Introduction: We compared the role of subthalamic nucleus deep brain stimulation (STN-DBS) in the management of medically refractory idiopathic Parkinson's disease in patients with relatively young onset (<40 years of age) Parkinson's disease (YOPD) and patients with relatively late onset Parkinson's disease (≥56 years of age, rLOPD).
Methods: A total of 33 patients with YOPD (18 patients, median age 32.5 years, range, 20–40 years) and rLOPD (15 patients, median age 58.0 years, range, 56.0–67.0 years) underwent STN-DBS between May 2000 and May 2008. We divided the patients into YOPD and rLOPD as the age of disease onset. The median follow-up period was 43 months (range, 12–95 months). We assessed Hoehn and Yahr stages, activities of daily living, and Unified Parkinson's Disease Rating Scale (UPDRS) motor scales (III) for all patients preoperatively and at six months postoperatively. We measured levodopa equivalent doses (LEDD) and stimulation parameters preoperatively, six months postoperatively, and 12 months postoperatively.
Results: There were no significant differences in UPDRS motor scales between two groups at preoperative and six-month postoperative drug off/stim on, but UPDRS III was lower in rLOPD at six-month postoperative drug on/stim on state. A significant difference was noted in the improvement of UPDRS III between two groups for preoperative drug off and drug on conditions, but no difference was seen between two groups in a comparison of drug off/stim on vs. drug on/stim on conditions. Stimulation parameters and postoperative LEDD were not different between the two groups. Preoperative dyskinesia was more common in YOPD patients and, psychotic problems were more common in rLOPD patients.
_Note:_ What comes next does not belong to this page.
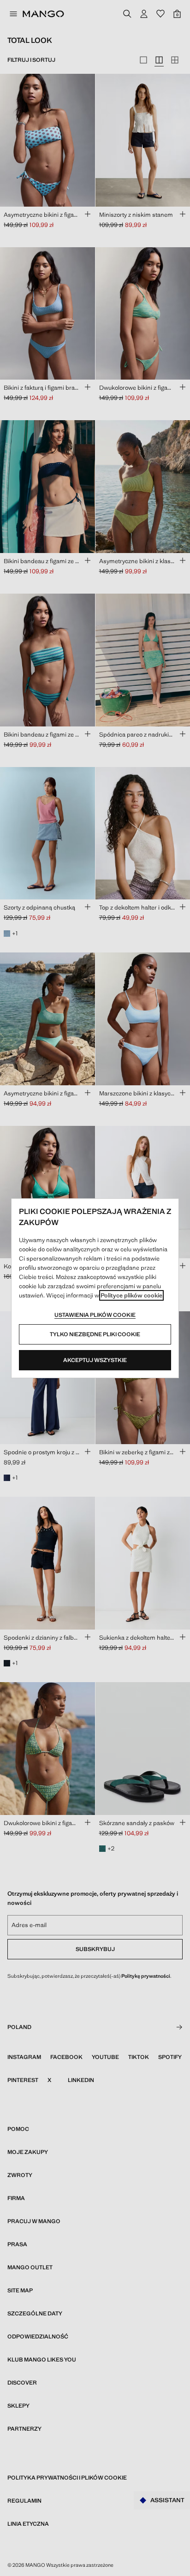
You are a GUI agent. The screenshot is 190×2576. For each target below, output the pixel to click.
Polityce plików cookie (131, 1295)
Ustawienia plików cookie (95, 1315)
Conclusions: Patients with YOPD and rLOPD exhibited comparable UPDRS motor scores and LEDD six months postoperatively. Levodopa could be prescribed at optimum doses following STN-DBS in patients with YOPD as abnormal movements are better controlled following STN-DBS implantation. Stimulation parameters were not different between the two groups. Our results suggest the age of onset does not influence response to STN-DBS Parkinson's disease patients.